RC – Sinto que a força da Web3 vem de um desejo mais puro de corrigir os problemas atuais da internet. Do entendimento que a internet foi para um caminho errado, com tantos monopólios, problemas de fake news, discurso de ódio e tudo mais. Quando surgiu, uma das principais descrições da internet era que ela era distribuída. Pense no Brasil, um país onde Facebook virou sinônimo de internet, comerciantes dependem de colocar sua empresa no Instagram e 99% dos smartphones têm um WhatsApp instalado. Web3 é sobre a descentralização da internet. Mais do que uma evolução (a próxima versão, três ponto zero), se trata de uma remodelagem da internet, baseada em blockchain, tokenização e descentralização. Aproveito para fazer um parênteses aqui, a frase acima em si mostra bem a necessidade dos executivos ficarem em dia com as novidades, apesar das ponderações que fiz nas respostas anteriores. Perceba que para entender web3 é preciso conhecer outras coisas que muita gente ainda não entende a tecnologia nem compreende o conceito. Mas fechando sobre Web3. Utopia? Talvez não, mas quando uma das vedetes desse mundo novo é o NFT, que apesar de usar criptomoedas e blockchain, não é nada descentralizado, fica claro o quando a realidade de Web3 está distante.

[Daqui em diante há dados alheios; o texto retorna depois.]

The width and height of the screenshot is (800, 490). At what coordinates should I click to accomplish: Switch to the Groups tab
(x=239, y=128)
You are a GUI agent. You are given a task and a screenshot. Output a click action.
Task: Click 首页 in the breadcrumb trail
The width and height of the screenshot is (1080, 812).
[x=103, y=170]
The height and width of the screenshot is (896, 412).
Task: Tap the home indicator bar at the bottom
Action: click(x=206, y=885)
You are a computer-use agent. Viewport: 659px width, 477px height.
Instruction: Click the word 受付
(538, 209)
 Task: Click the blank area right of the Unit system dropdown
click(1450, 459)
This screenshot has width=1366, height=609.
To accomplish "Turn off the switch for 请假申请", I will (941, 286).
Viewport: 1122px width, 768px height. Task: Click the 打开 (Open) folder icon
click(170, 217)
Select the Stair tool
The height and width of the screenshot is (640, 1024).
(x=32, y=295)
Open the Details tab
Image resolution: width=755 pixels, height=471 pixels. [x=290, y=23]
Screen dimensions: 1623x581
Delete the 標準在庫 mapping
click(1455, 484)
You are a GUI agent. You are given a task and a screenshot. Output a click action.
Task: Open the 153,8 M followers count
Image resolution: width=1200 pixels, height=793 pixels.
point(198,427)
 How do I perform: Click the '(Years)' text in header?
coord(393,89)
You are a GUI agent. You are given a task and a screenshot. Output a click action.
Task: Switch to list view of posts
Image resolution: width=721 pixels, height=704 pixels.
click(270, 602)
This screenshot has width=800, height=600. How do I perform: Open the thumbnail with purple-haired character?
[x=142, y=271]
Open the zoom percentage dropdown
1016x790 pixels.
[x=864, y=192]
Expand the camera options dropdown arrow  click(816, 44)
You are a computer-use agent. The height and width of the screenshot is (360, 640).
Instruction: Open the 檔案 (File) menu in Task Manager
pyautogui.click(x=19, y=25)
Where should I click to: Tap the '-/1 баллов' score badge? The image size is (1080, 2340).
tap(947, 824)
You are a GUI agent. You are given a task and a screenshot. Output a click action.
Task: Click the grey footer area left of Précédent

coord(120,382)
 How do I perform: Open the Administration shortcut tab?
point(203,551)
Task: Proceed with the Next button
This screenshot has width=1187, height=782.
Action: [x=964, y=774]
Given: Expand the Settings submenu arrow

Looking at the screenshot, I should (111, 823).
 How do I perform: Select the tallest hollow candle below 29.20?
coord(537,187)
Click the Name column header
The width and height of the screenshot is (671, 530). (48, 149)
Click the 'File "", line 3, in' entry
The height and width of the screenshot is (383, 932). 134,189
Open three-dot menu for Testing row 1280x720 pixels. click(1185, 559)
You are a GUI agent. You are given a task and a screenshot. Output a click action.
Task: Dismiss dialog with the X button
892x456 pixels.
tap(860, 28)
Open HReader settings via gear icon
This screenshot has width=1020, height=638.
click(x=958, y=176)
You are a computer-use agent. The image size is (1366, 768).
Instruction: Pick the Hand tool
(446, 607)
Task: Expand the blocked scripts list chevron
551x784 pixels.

F – Por fim, para quais tecnologias e segmentos você acha que estará a atenção dos investidores (principalmente quando falamos de startups) nos próximos anos?
AC – Depende de quem consideramos como investidores, mas vejo uma necessidade (que pode virar uma tendência) de entrarmos em um novo momento. A oferta de dinheiro é maior que a demanda, principalmente em países em desenvolvimento. Assim como defendo com a questão dos empregos, está na hora de plantar, não de colher. Algumas indústrias começam a olhar com mais carinho para ciência base e médio longo prazo. A Emerge, que faz a ponte entre indústrias e academia, cujo CEO entrevistei no Fork Podcast é um exemplo interessante disso. Do outro lado, quando falamos de VCs, que investem em empresas com um bom nível de maturidade mas que precisam escalar (e portanto, relativamente distantes das buzzwords do momento ou tendências do futuro), mas o novo fundo de US$ 300 milhões do Softbank para investir em early stage talvez seja um bom exemplo disso.